_Dataset entries_.
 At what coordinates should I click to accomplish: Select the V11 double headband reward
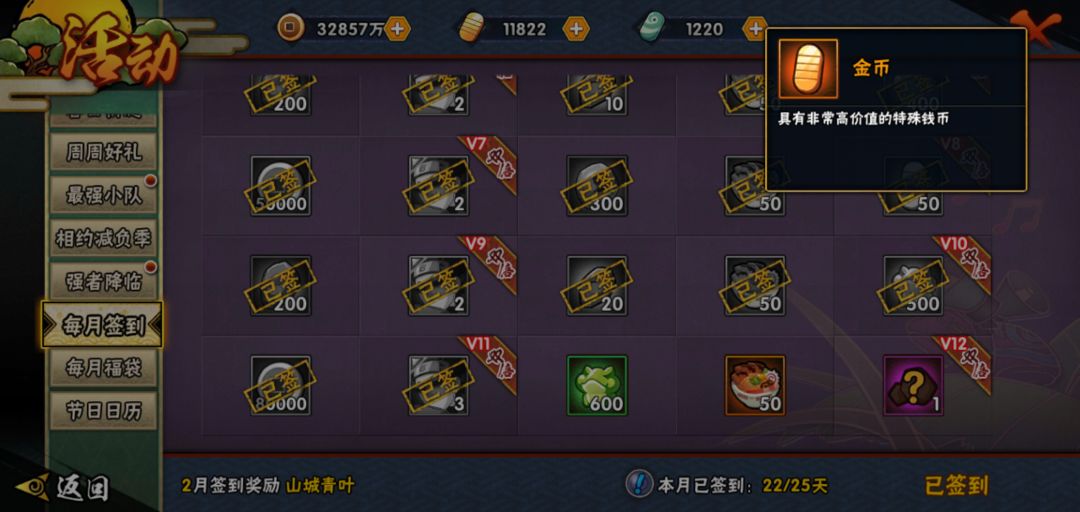coord(439,386)
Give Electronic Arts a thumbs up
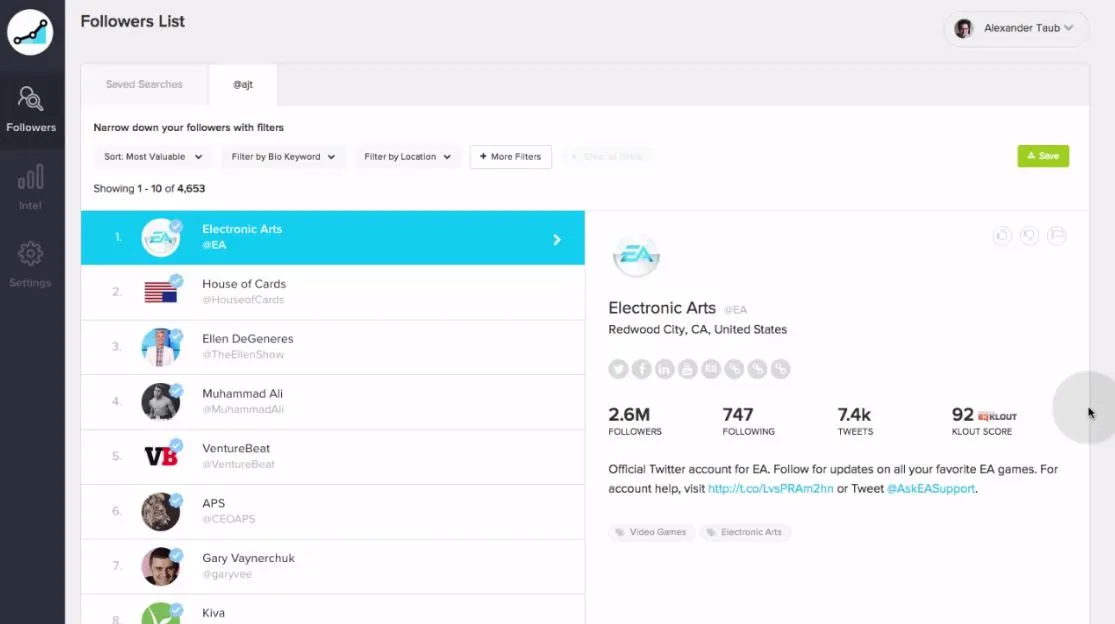Screen dimensions: 1115x624 1002,236
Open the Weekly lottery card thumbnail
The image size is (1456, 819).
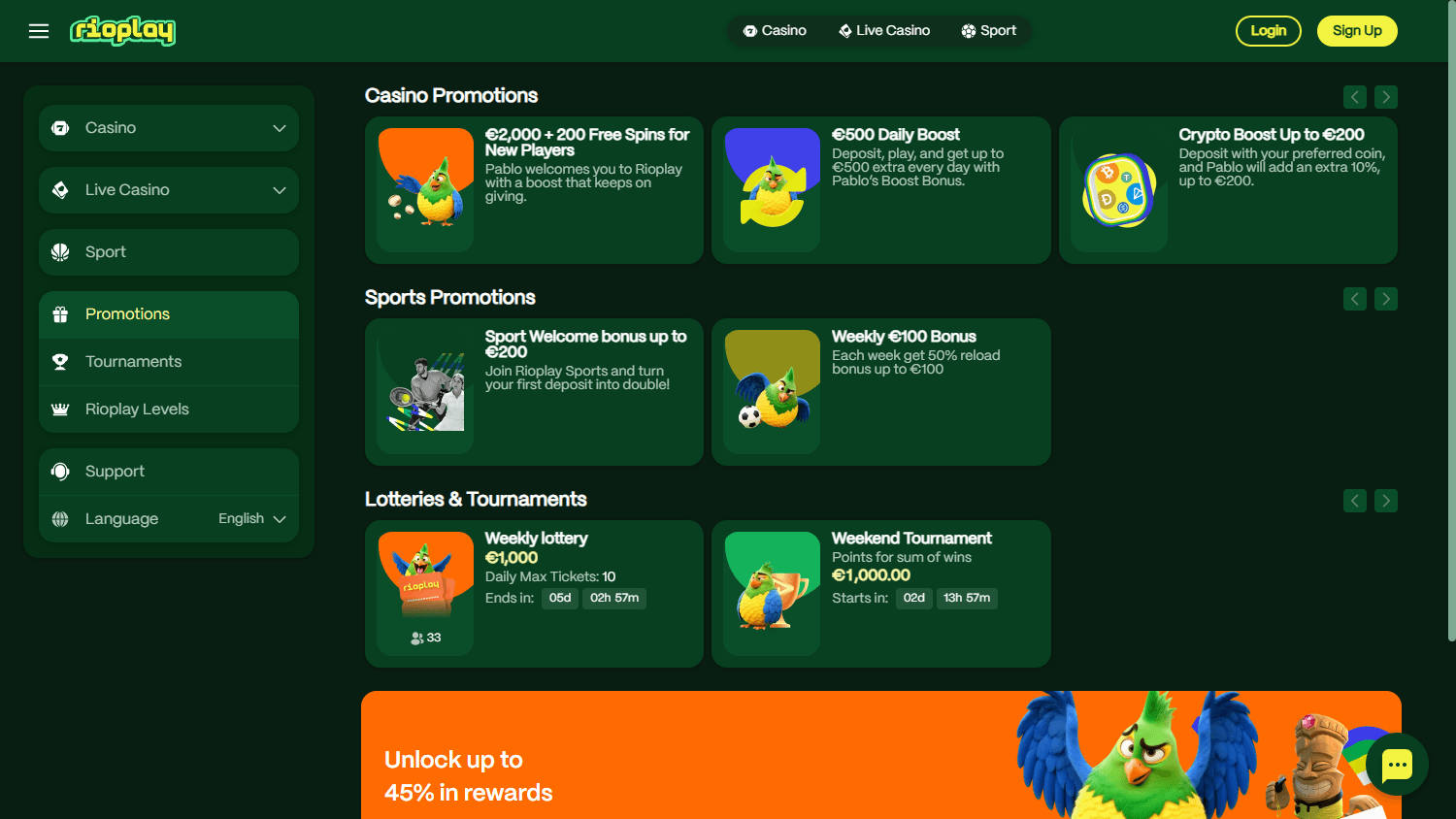coord(425,594)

_YOUR GOAL_.
Print, without pictures, exactly the lines from the one containing "Open the Weekly lottery card thumbnail" through the final line of the records above.

_ANSWER TO THE PROBLEM_.
Open the Weekly lottery card thumbnail
The image size is (1456, 819).
coord(425,594)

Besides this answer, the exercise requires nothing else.